*Excerpted text*
※
Operation Tree Visualization

def print_operation_tree():
    """Print hierarchical operation tree."""
    registry = OperationRegistry.get_instance()
    active = registry.get_active_operations()

    # Find root operations (no parent)
    roots = [op for op in active if not op.parent_id]

    def print_node(op, indent=0):
        prefix = "  " * indent
        print(f"{prefix}├─ {op.name} ({op.status}, {op.elapsed_time:.1f}s)")

        children = registry.get_children(op.id)
        for child in children:
            print_node(child, indent + 1)

    for root in roots:
        print_node(root)

Progress Aggregation

def aggregate_progress():
    """Calculate overall progress across all operations."""
    registry = OperationRegistry.get_instance()
    active = registry.get_active_operations()

    total_weight = len(active)
    completed_weight = sum(
        1 for op in active
        if op.status == OperationStatus.COMPLETED
    )

    if total_weight == 0:
        return 100.0

    return (completed_weight / total_weight) * 100

Maintenance

cleanup_completed()

Remove completed operations from registry to prevent memory growth:

from hother.cancelable import OperationRegistry

registry = OperationRegistry.get_instance()

# Remove operations completed more than 1 hour ago
await registry.cleanup_completed(max_age_seconds=3600)

# Or cleanup all completed
await registry.cleanup_completed()

Use cases: - Long-running services - Preventing memory leaks - Periodic maintenance tasks

Historical Queries

get_history()
※
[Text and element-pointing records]
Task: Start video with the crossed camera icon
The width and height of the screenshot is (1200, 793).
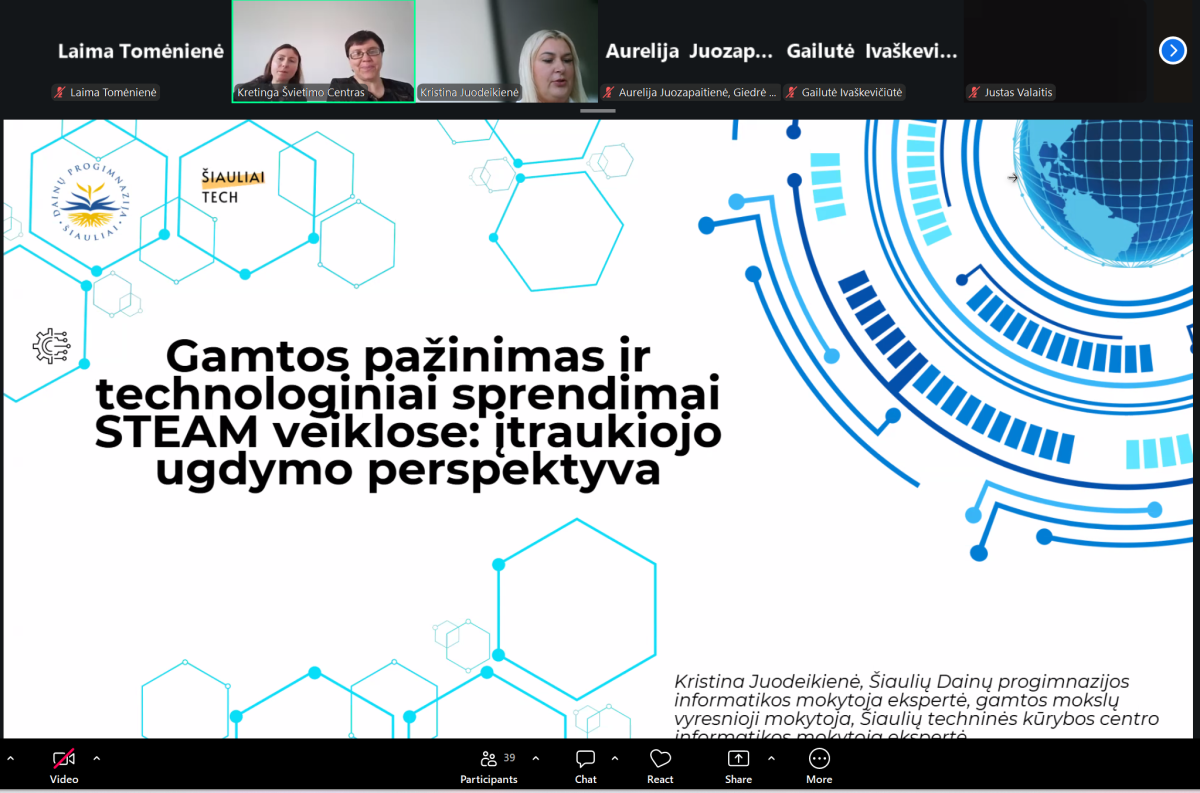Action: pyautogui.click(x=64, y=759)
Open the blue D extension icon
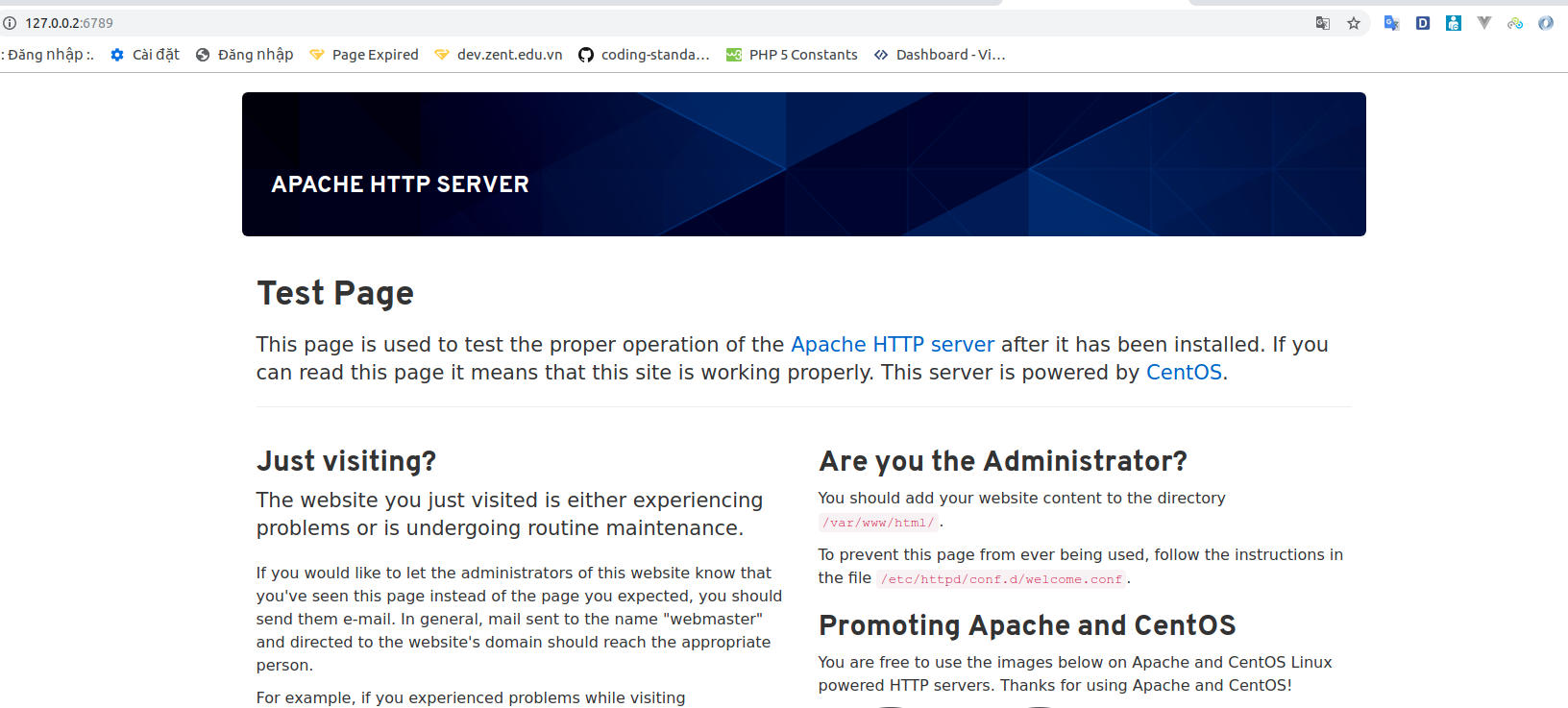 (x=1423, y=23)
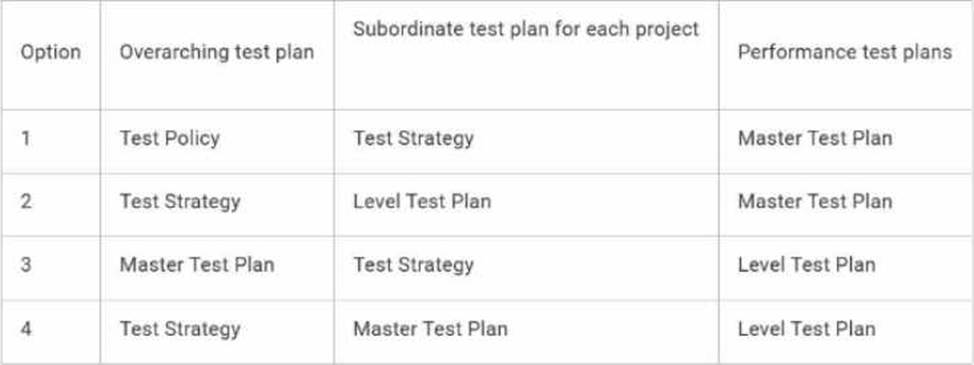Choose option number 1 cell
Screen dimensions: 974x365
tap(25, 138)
※
*Goals*
• a. Retype the part of the operation registry text that starts with "Progress Aggregation" and goes on through "total_weight = len(active)".
• b. In the operation registry text, what value does aggregate_progress return when there are no active operations?
The records stand apart from the operation registry text and are separate material.

*Task-by-task answers*
• a.
Progress Aggregation

def aggregate_progress():
    """Calculate overall progress across all operations."""
    registry = OperationRegistry.get_instance()
    active = registry.get_active_operations()

    total_weight = len(active)

• b. It returns 100.0.